-- Task prompt --
Copy exactly the lines of the material below that run from the one containing "Where should I click to: Open" through the one containing "Select ABC input". Copy no other lines.

-- Data for this exercise --
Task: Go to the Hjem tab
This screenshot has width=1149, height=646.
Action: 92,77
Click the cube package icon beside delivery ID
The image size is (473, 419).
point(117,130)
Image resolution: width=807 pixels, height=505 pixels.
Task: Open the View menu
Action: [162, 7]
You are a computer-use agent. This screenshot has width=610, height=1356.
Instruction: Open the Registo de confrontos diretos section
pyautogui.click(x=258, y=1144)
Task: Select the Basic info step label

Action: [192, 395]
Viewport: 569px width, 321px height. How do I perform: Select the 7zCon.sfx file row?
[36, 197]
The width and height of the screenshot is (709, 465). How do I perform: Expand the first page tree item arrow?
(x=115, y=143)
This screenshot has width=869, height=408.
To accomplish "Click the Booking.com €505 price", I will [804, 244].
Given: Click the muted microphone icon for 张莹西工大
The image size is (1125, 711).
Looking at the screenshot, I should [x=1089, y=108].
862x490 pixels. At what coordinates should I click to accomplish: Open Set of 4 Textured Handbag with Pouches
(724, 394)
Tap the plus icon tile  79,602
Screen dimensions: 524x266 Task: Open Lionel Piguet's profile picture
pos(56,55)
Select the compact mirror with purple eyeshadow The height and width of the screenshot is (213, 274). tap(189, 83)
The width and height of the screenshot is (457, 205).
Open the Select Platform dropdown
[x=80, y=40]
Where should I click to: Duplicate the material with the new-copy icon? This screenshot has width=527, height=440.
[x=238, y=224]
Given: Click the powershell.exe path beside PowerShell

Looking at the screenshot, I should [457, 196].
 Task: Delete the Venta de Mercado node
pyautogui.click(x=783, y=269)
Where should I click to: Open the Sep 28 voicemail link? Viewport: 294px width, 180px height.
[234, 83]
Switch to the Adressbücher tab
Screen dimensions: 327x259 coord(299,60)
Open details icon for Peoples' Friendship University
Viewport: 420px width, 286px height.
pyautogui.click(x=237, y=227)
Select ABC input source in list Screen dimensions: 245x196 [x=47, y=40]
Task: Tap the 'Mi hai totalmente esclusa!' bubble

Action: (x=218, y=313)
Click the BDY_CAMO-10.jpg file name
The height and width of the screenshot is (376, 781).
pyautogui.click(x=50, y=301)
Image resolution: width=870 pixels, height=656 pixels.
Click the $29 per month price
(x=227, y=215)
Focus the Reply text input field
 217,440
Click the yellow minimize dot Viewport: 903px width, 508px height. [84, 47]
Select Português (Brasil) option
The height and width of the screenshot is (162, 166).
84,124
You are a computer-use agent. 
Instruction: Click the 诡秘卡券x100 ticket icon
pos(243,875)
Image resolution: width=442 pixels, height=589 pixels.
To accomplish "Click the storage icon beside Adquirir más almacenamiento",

-- Expected answer --
Where should I click to: Open the Sep 28 voicemail link? Viewport: 294px width, 180px height.
[234, 83]
Switch to the Adressbücher tab
Screen dimensions: 327x259 coord(299,60)
Open details icon for Peoples' Friendship University
Viewport: 420px width, 286px height.
pyautogui.click(x=237, y=227)
Select ABC input source in list Screen dimensions: 245x196 [x=47, y=40]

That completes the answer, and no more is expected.